Perhaps, though, Kat has lost something she never had. The family rituals to which she attaches so much meaning frequently turn out to be mere formalities. These rituals are the secular observances of a privileged class; they include drinking dry martinis before dinner, eating lobster with champagne on Christmas and dining regularly at Boston's best restaurants. The Sinclairs possess little or no religious feeling; for them there is only a code which declares "sex, psychiatry and death"--as well as all emotions, it seems--to be unfit subjects for conversation. It is little wonder, then, that at novel's end, Kat begins to search for a different set of rituals--religious rituals, rituals of belief.

Although it is not a perfect book, it is a haunting one in which Sexton has given a chilling portrait of a rite of passage.

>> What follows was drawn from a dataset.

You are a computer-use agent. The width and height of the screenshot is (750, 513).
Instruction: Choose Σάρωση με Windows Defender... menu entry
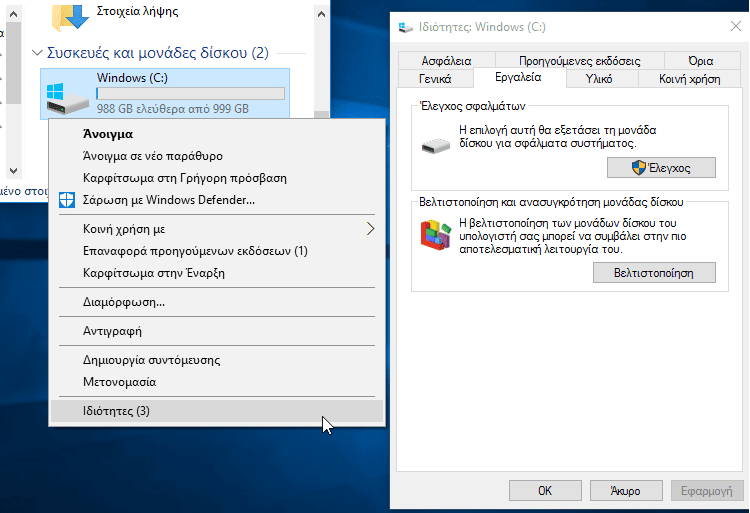pyautogui.click(x=168, y=200)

She describes Kat's solitary journey with grace and clarity and the texture and details of Sinclair family life seem painfully accurate.

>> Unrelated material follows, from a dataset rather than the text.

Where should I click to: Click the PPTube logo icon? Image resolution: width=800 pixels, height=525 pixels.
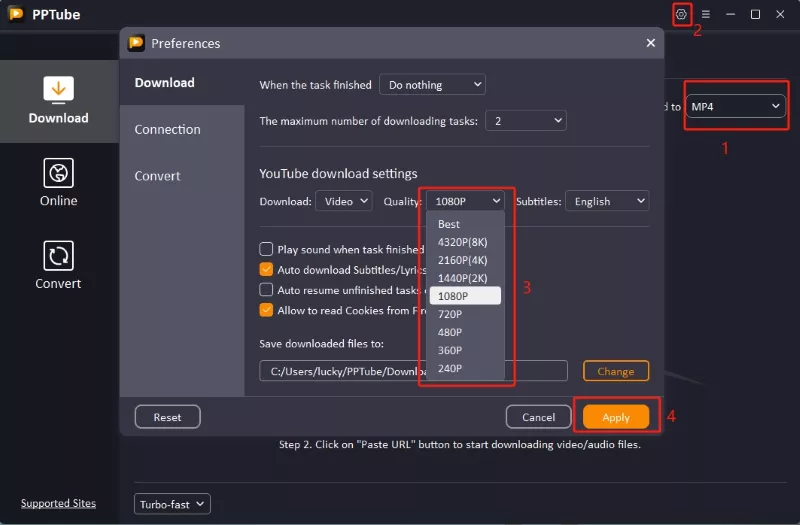click(x=16, y=14)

Sometimes, though, the book is rough-edged. Confrontations between Kat and the other characters often end abruptly and the reconciliations come too easily. When Kat decides to finance the family's failing business, one wonders how she manages to keep her actions secret from her father. At one point, Sexton hints darkly at the nature of the father's relationship with Kat's younger sister, then throws this particular theme away. Although the writing is often lyrical, at times Sexton strains too hard for a poetic image and there are moments when her ear fails her entirely: "She drew him to her raw edges, raw and open with the pain, and she cauterized them together with his touch."

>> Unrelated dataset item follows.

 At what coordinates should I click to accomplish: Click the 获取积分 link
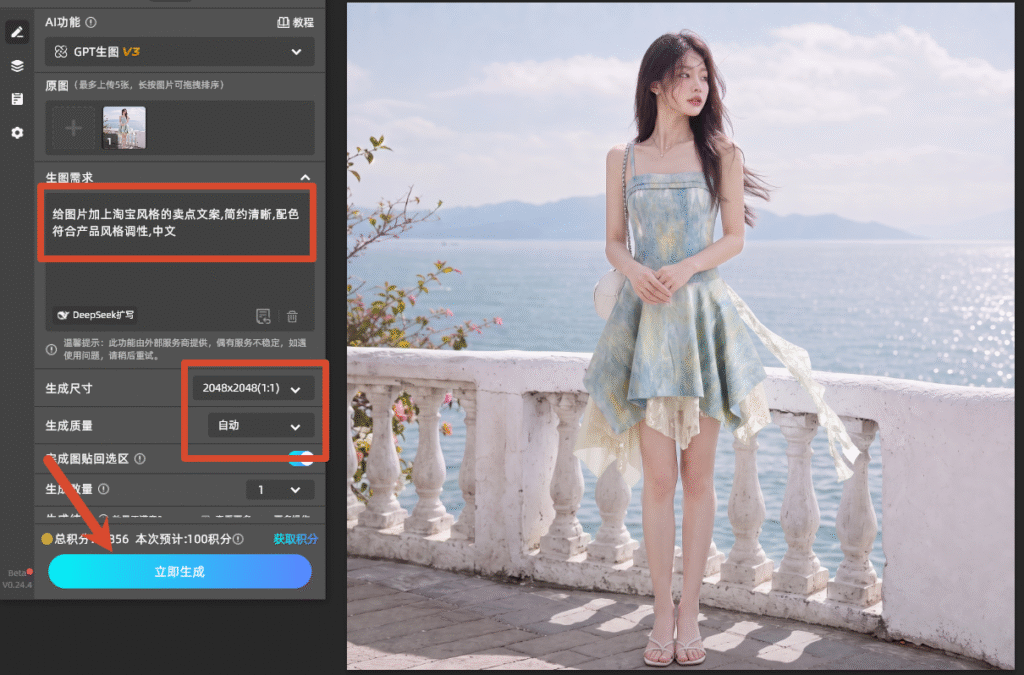pos(295,539)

Primarily, one wishes that the mother herself had more of a presence in "Rituals." She floats through the novel like a ghost and though Kat mourns her with anguish, one learns little about the relationship. Because the mother remains essentially an unwritten character, we begin to fill in the gap with facts from the author's life. Thus, when we are told that Kat's mother was artistic and emotionally fragile, an alcoholic and pill addict whose death, though caused by a car accident, was not unexpected, we think, perhaps inevitably, of the author's own mother, the poet Anne Sexton, who committed suicide by carbon monoxide poisoning in her garage in 1974, during her daughter Linda's senior year at Radcliffe.

This reading seems particularly unfortunate because both the book and its author deserve to stand on their own merits. At the age of 28, Linda Gray Sexton has already served her apprenticeship by editing three volumes of her mother's poetry; by compiling, with Lois Ames, the moving and often chilling "Anne Sexton: A Self-Portrait in Letters"; and by writing a nonfiction book, "Between Two Worlds: Young Women in Crisis."

With "Rituals," Linda Gray Sexton has established a voice and a name of her own. Her haunting tale of grief and family loss will especially affect any daughter who has mourned deeply.